Multiclass SVM generalizations
multiclass support vector machine (SVM) seeks class-based potentials $f_y(\mathbf{x}_i)$ for each input vector $\mathbf{x}\in \mathcal{X}$ and class $y\in \mathcal{Y}$ so that the discriminant function $\hat{y}_f(\mathbf{x}_i)=\arg\max_{y} f_y(\mathbf{x}_i)$ minimize the misclassification errors, $loss_f(\mathbf{x}_i,y_i)=I(y_i\neq \hat{y}_f(\mathbf{x}_i))$
Empirical Risk Minimization
$$\min_f\mathbb{E}_{(\mathbf{x},y)\in P_{data}(\mathbf{x},y)}[loss_f(x,y)]$$
for Zero-one loss is NP-hard
hinge loss approximation
In the binary setting, $y_i\in \{-1,+1\}$ where the potential of one class can be set to zero($f_{-1}=0$) with no loss in generality, the hinge loss is defined as $[1-y_if_{+1}(x_i)]_+$.
Binary SVM
is an empirical risk minimizer using the hinge loss with $L_2$ regularization,
$$\min_{f_{\theta}}\mathbb{E}_{(\mathbf{x},y)\sim P_{data}(\mathbf{x},y)}[loss_{f_{\theta}}(\mathbf{x},y)]+\frac{\lambda}{2}||\theta||_2^2$$
Adversarial prediction games
The empirical training data is replaced by an adversarially chosen conditional label distribution $\check{P}(\check{y}|\mathbf{x})$ that must closely approximate the training data, but otherwise seeks to maximize expected loss, while an estimator player $\hat{P}(\hat{y}|\mathbf{x})$ seeks to minimize expected loss.

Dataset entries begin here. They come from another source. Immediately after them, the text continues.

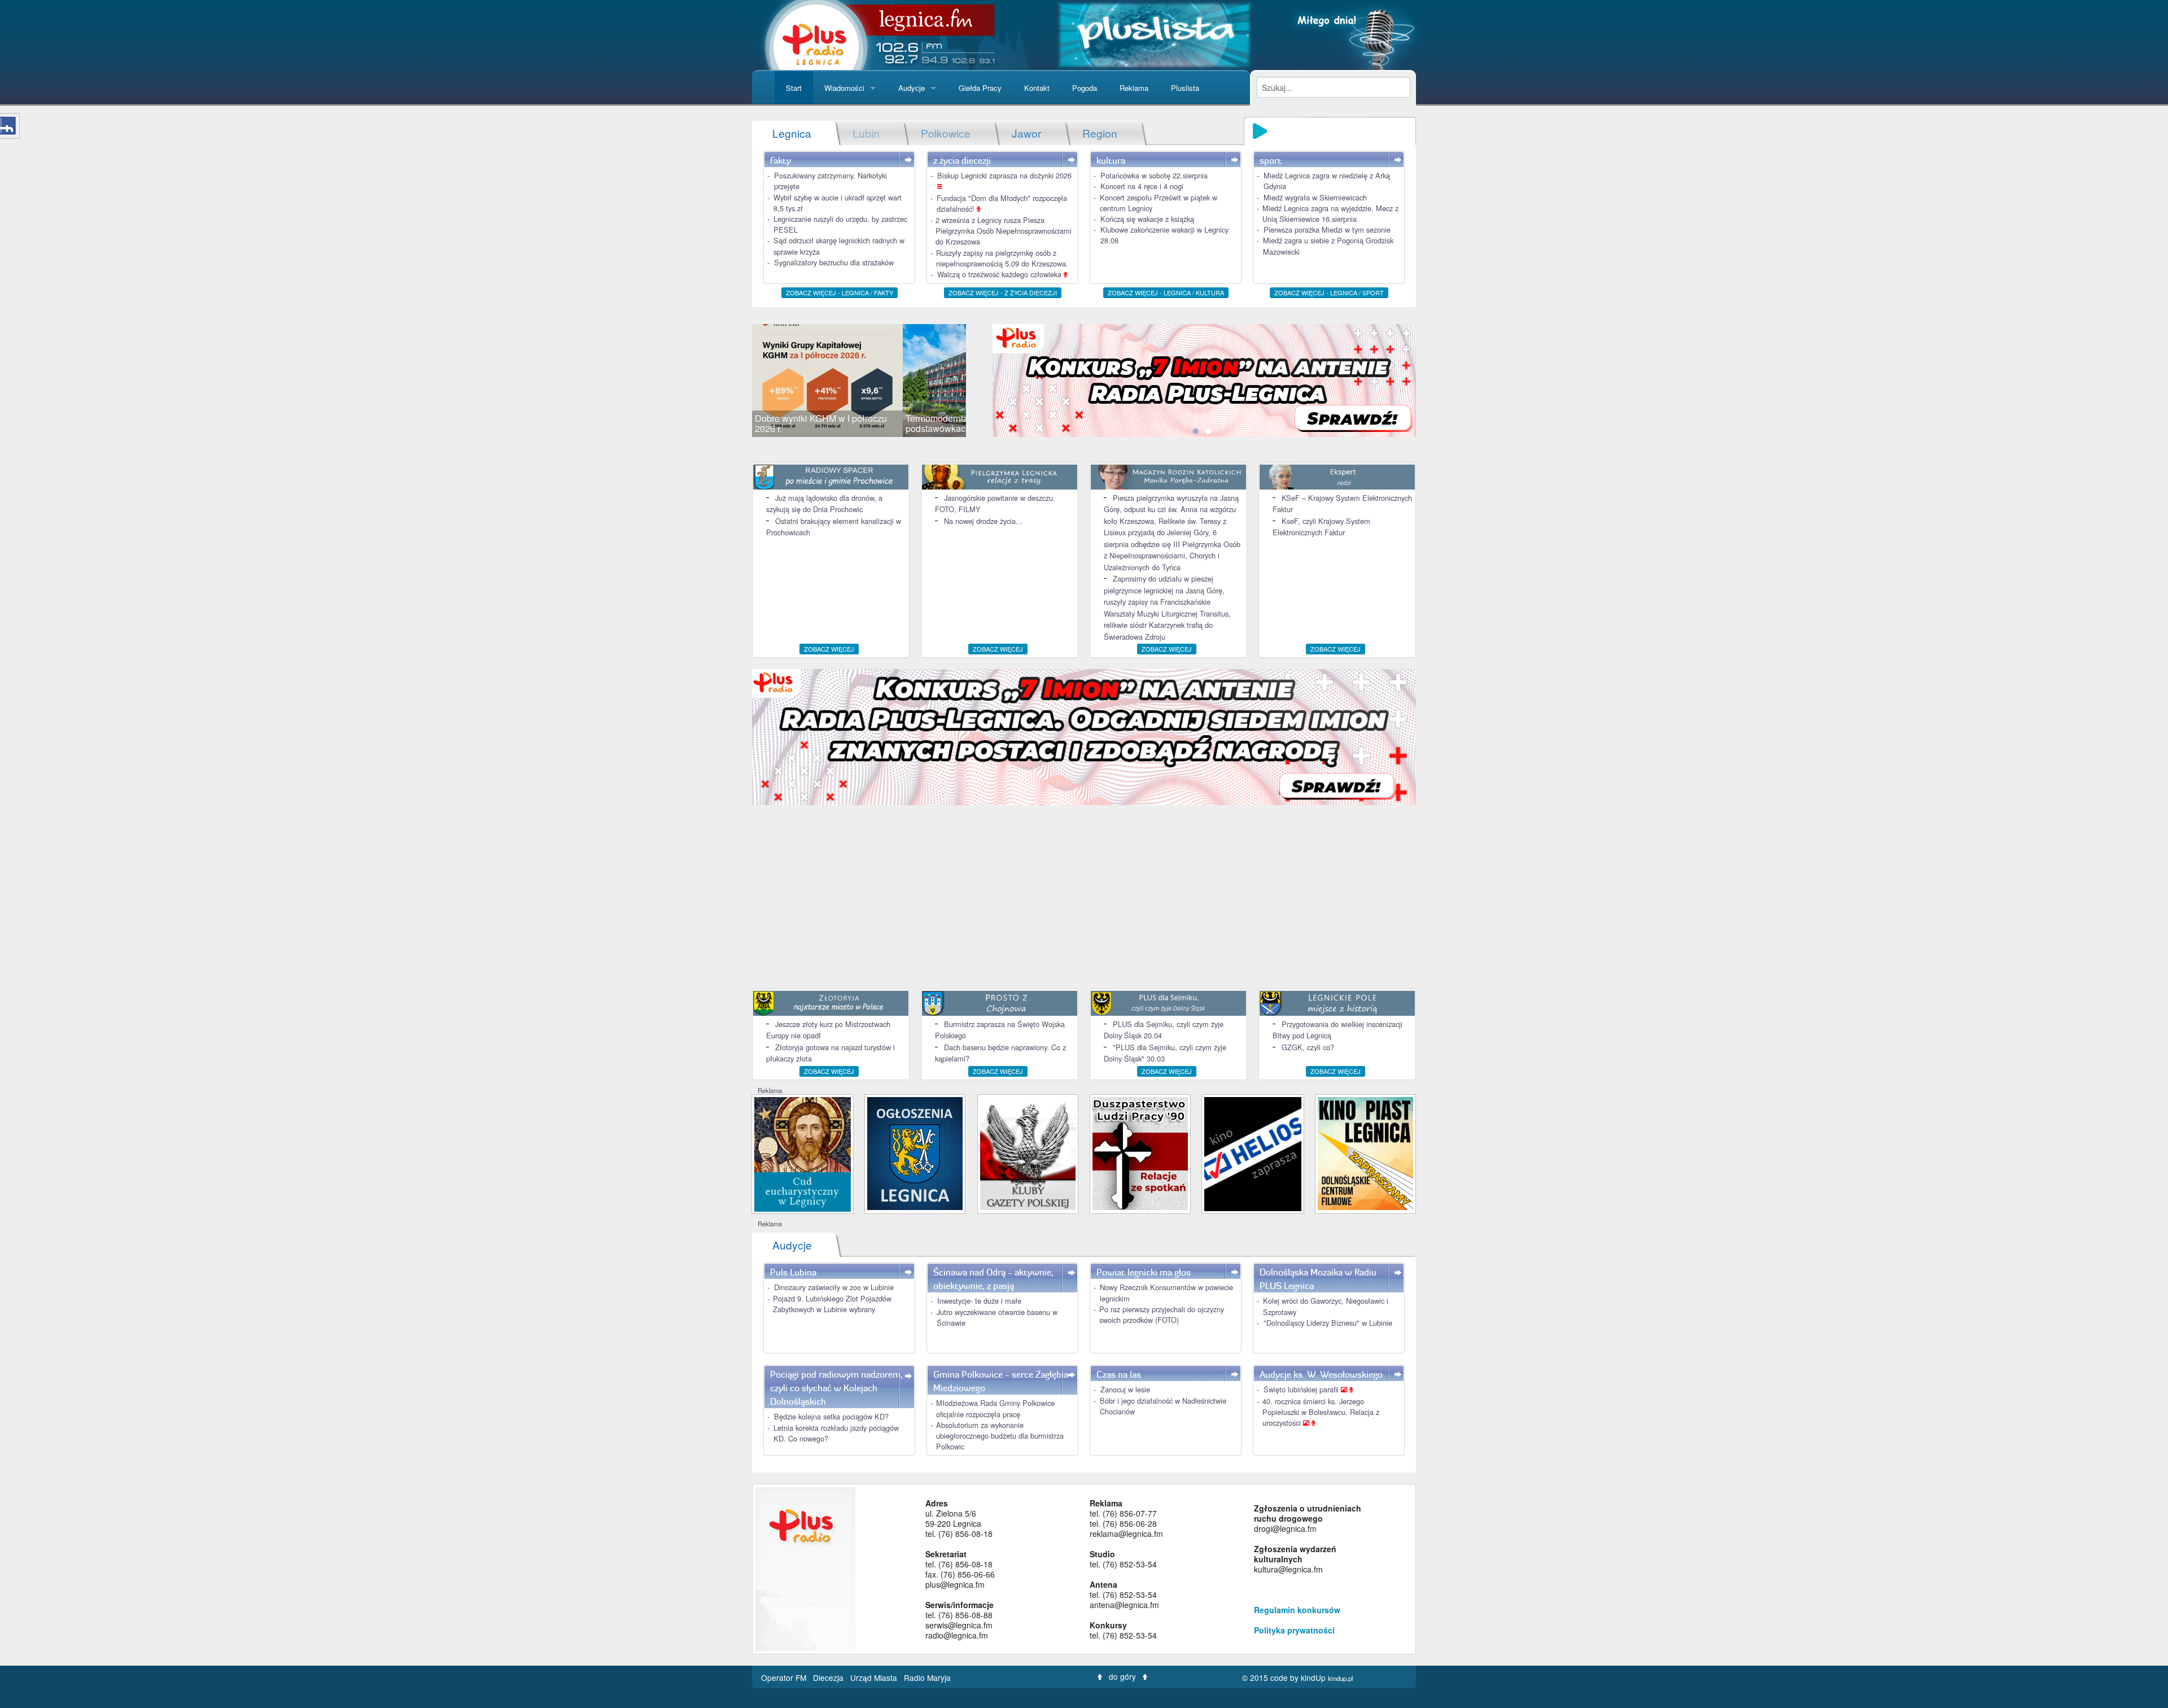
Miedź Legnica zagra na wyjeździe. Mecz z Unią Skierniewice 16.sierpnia (1330, 213)
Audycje (911, 87)
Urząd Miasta (874, 1677)
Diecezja (829, 1677)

For the zero-one loss, the prediction game is $$\min_{\hat{P}}\max_{\check{P}:\mathbb{E}_{P(\mathbf{x})\check{P}(\check{y}|\mathbf{x})}[\phi(\mathbf{x},\check{y})]=\tilde{\phi}}\mathbb{E}_{\tilde{P}(\mathbf{x})\hat{P}(\hat{y}|\mathbf{x})\check{P}(\check{y}|\mathbf{x})}[I(\hat{y}\neq \check{y})]$$